- **TASKS**
a: Decide whether each statement agrees with the LLM benchmarking notebook: (i) inference will run on an NVIDIA GeForce RTX 4060; (ii) four model families will be benchmarked; (iii) accuracy is the performance metric. Answer yes or no for each, and quote the words of the notebook that settle it.
b: Go on with the LLM benchmarking notebook from the point where it stops.

- **EXERCISE PASSAGE**

************

This notebook is created to test how current open source state-of-the-art LLMs perform for the multilingual-chatbot-arena dataset.

The experiment's constraints are as follows:

1. Model's inference will be held using an NVIDIA GeForce RTX 4060. Therefore the GPU computing is limited. Recall that is most likely that the current pretrained models with not perform very well on this challenge's data. The benchmarked LLMs must hold around 7-9B parameters in order for the hardware to handle inferencing/fine tuning.
2. For the fine tuning of LLMs. The best course of action will be to use QLORA. Due to hardware constraints.
3. There are an abundant number of capable open-source LLMs. In this Demo we will be benchmarking 3 model's families: Qwen2.5, Llama 3.X and gemini.
4. Dataset for the experiment: training set.
5. Performance metric: Accuracy (For the whole dataset, how many prompts what's the proportion of accurately predicted answers).

# Batch processing workloads

## Loading challenge's  data from Comet ML

In [23]:
import sys
import pathlib
root_repo_directory = pathlib.Path().resolve().parent.__str__()
sys.path.append(root_repo_directory)

************

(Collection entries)
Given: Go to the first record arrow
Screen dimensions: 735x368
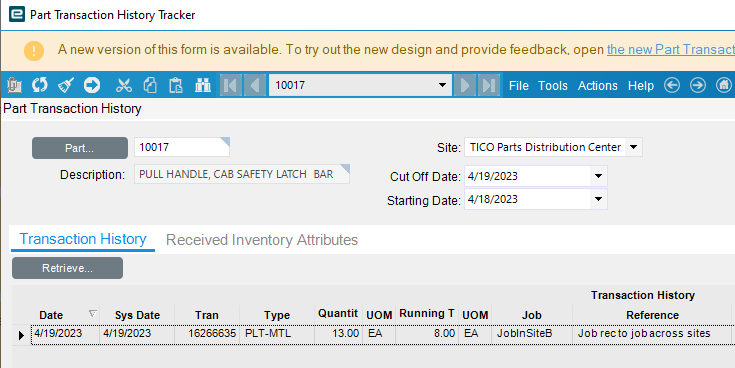Looking at the screenshot, I should (231, 85).
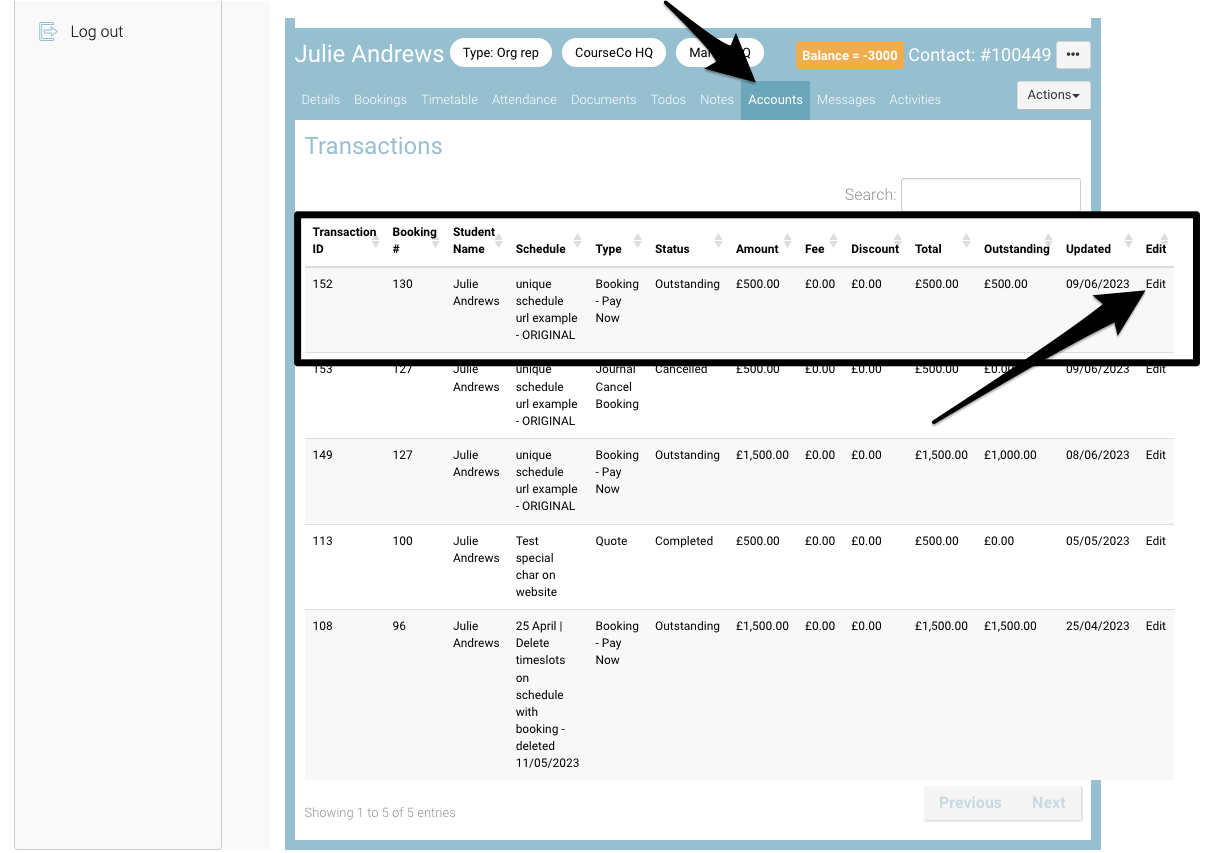Select the Accounts tab

tap(775, 100)
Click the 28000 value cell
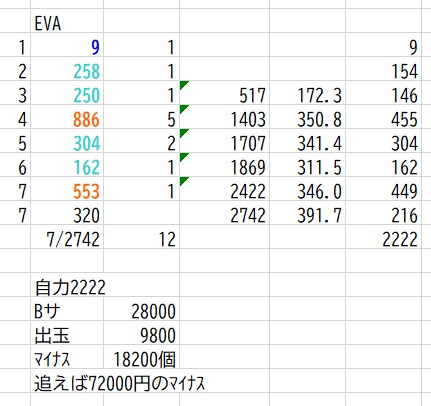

************

- **ANSWERS FOR EACH ITEM**
a:
(i) Yes: "Model's inference will be held using an NVIDIA GeForce RTX 4060."
(ii) No: "In this Demo we will be benchmarking 3 model's families: Qwen2.5, Llama 3.X and gemini."
(iii) Yes: "Performance metric: Accuracy"

b:
from multilingual_chatbot_arena import initialize
import datasets_creator.src.constants as c
import datasets_creator.src.utils as utils
import pandas as pd
from fire import Fire
from pydantic import BaseModel
from typing import List,Optional,Dict,Union
import pathlib
import numpy as np
import pickle
from dataclasses import dataclass
import re
import requests

import os
import opik
from loguru import logger
initialize()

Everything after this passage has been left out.